This upheaval first became very clear in the 1990s. The Iron Curtain fell, capitalism defeated communism and the word “turn” accompanied by many hopes was heard everywhere. These years could be termed a transitional phase. The crisis was fully manifest after its discovery in the 1970s and an incubation time in the 1980s marked by investigations and partial conversion of new strategies.

At the beginning of the 1990s, both concepts of a new division of labor – keywords: flat hierarchies and participatory management – and also concepts of interlocking (mostly on the basis of further developed technologies) gained great acceptance. This was similarly true for the tendency of flexible work. The erosion of normal working conditions and flexible working hours were both discovered and widely debated in the middle of the 1980s and passionately promoted in the 1990s. The so-called mega-trends like globalization, informatization and tertiarization allied with the institutional upheaval of the Fordist production- and social model in a qualitative push. Finally, a change can also be identified on the plane of social legitimation. With the acceptance of a “cultural neoliberalism,” political deregulation and restructuring of business and work were legitimated. This resulted from the thesis that no alternatives were possible. Return to the old is discredited (“hardliners” and “obstructionists”). Continuing adjustment to the crisis as inevitable is represented with reform- and innovation metaphors.

A fundamental change in paid work occurs in which economy and society, factory and market, business and workers and work and life refer to each other in a new way – through processes of deregulation. This radical upheaval – that is still underway – as “dissolution of the Fordist work society did not ring in the end of the work-driven society but is manifest in the development of work itself and in the far-reaching processes of its change.
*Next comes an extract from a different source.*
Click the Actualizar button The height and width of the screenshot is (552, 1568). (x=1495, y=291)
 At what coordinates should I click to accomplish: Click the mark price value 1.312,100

5. RADICAL COMMODIFICATION

In the 1990s, economic restructuring, operational rationalization models and cultural legitimation patterns condensed in a new pattern of adjustment to the crisis of Fordism whose inner core is a “forced commodification” of the social organization of work. In the “Suddeutschen Zeitung” of July 1, 2006, we read: In the beginning of the 1990s, “the capital side cancelled solidarity and abolished the German consensus. All over the world, only one rule of the game is in force, the market. The board of directors of the Deutsche Bank (who announced the dismissal of 7500 workers) said they had to do what they did. Dismissing workers was in the best interests of their shareholders, their workers and the country. If they realized lower profits than comparable businesses, their business would disappear and all workers would be jobless. Thus they act responsibly when they sacrifice part of the personnel to save the other part. They regard the law of the market as a natural law and no opposition against that law is possible.” (Nurnberger, “Die Gier der Patrioten,” The Greed of the Patriots).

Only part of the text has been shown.